Prior to the lockdown, the seven-time World Para swimming champion, four-time European champion and world record holder in the 50m and 100m freestyle and 100m backstroke in the S9 class, was in training for the Tokyo 2020 Paralympic Games.

Last month the pool and gym where he trains in Milan were closed as part of the Italian government’s nationwide move to contain the coronavirus. The pandemic led to the Paralympics being postponed to 2021. Despite delaying his Paralympic dream, the 19-year-old admitted he felt “very relieved” when he heard the news. 

“The situation is bigger than sport” he said. “The virus also wasn’t spreading equally across all countries so it would have been unfair on athletes’ preparation. We now have to reset before we start to focus on Tokyo again.”

With his training abruptly halted, Barlaam flew to Great Britain to stay with Alice Tai, who is also a seven-time World champion. The 21-year-old S8 star won all her gold medals at last year’s World Championships in London. Barlaam won five there – he also won two in Mexico City in 2017.

A fact not lost on Barlaam, as he joked: “Yes, she did better than me in London by getting two more golds, but I got more world records there, so in Tokyo we will see.”

His five gold medals from his six races – he also won a silver - helped Italy to the top of the medals table ahead of Great Britain and Russia. In the 100m butterfly S9 he was joint first with his teammate Federico Morlacchi, 26. The friends were both born with an under-developed leg, known as congenital hypoplasia of the femur. 

The 100m butterfly S9 finish will be relived together will all the action from London 2019 day three on Saturday (25 April) on World Para Swimming Facebook page.

Tai time

Barlaam and Tai first met at the Dublin 2018 European Championships and now had the chance to enjoy some unexpected time together at Tai’s home in Bournemouth, England. 

The university student, who usually lives in London, moved back at the start of the lockdown to be with her father Steve, her mother Angela and her younger brother Christian. 

When weather allowed, Barlaam sat in the back garden with his sketch pad or caught up on his studies. As now, back in Italy, he does daily exercises, but admits: “I’m doing workouts but I’m not going crazy with it.” 

There’s also the occasional online challenge: “I tried to put on a T-shirt while doing a handstand but failed miserably at it.” 

Keeping occupied is an important factor for mental and physical health, he said: “It is about setting daily goals and having a routine such as exercise or doing a hobby or learning something new as well as keeping in touch with family and friends. You might be in isolation, but it doesn’t mean you have to be alone.”

He keeps in regular contact with his coach and teammates as well as his father Riccardo and mother Claudia, who are in Cassinetta di Lugagnano, near Milan, and younger sister Alice, who is at high school in Canada. Barlaam, who was awarded Milan’s highest honour, Ambrogino d’Oro, last year, spent a year at high school in Australia.

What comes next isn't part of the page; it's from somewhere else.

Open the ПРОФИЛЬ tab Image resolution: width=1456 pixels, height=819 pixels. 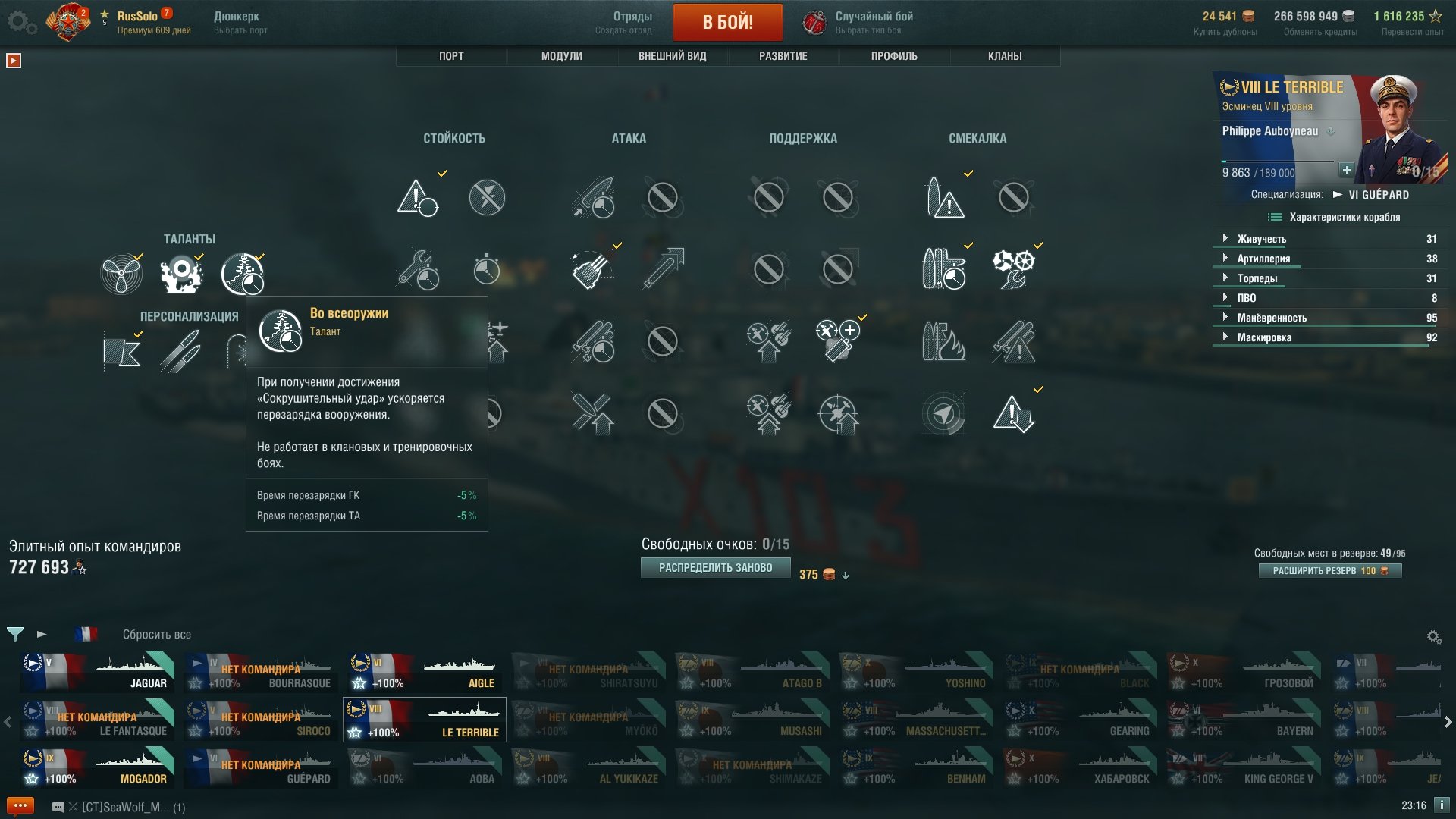click(x=894, y=56)
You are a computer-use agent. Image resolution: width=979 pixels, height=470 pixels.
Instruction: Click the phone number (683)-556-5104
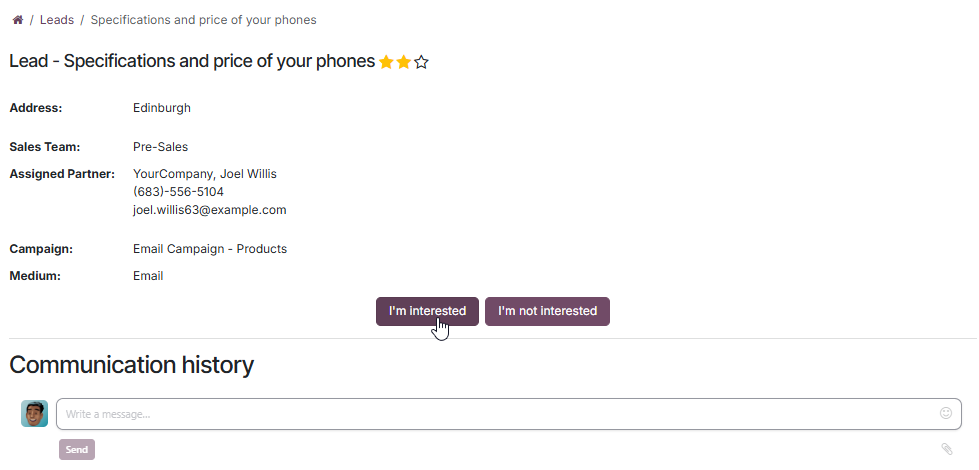(178, 192)
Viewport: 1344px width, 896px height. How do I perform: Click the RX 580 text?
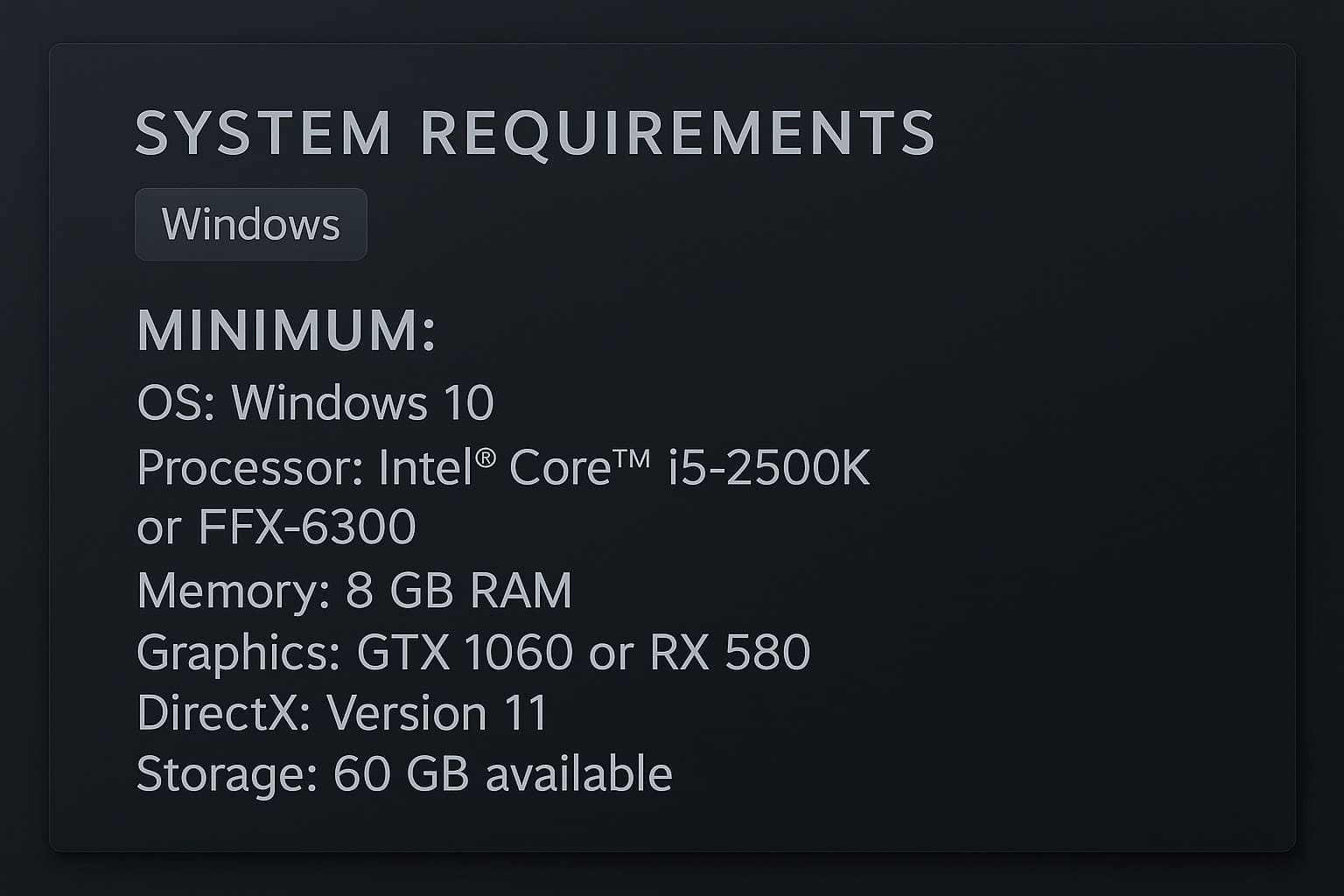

His father, a journalist at Il Sole 24 Ore in New York, made an acclaimed documentary, I Pesci Combattenti (The Fighting Fish), about the Italian Para swimming team preparing for the Rio 2016 Paralympics. It showcased the elite athletes’ talent and dedication to their sport. 

Before his extraordinary success in Para swimming, Barlaam spent much of his childhood in hospital following complications with his leg. It is why he is now urging everyone to help doctors and nurses as they battle COVID-19. 

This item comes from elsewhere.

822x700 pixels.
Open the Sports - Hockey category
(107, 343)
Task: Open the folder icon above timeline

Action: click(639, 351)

“I saw the amazing work that they do, so please help them by staying at home and wash your hands to stop the spread of the virus.”

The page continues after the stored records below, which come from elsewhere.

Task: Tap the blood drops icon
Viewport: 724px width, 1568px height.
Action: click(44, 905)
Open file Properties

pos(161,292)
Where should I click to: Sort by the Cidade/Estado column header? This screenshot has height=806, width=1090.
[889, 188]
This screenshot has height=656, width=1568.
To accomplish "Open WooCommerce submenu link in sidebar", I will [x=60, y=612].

While in hospital he began swimming to help strengthen his leg and loved it. 

“I like the feeling water gives me. With a disability, when someone has to rely on a wheelchair, or like myself a prosthetic to walk, being in the water it is just you and your body moving. It is a kind of freedom.”

And now several weeks into the lockdown, he admits: 

“I’m missing it a lot. Training can sometimes get boring and you start to hate it because it is so repetitive and tough. But once you stop for just a couple of days you start to miss it. When all this is over, I will be training hard again for Tokyo.”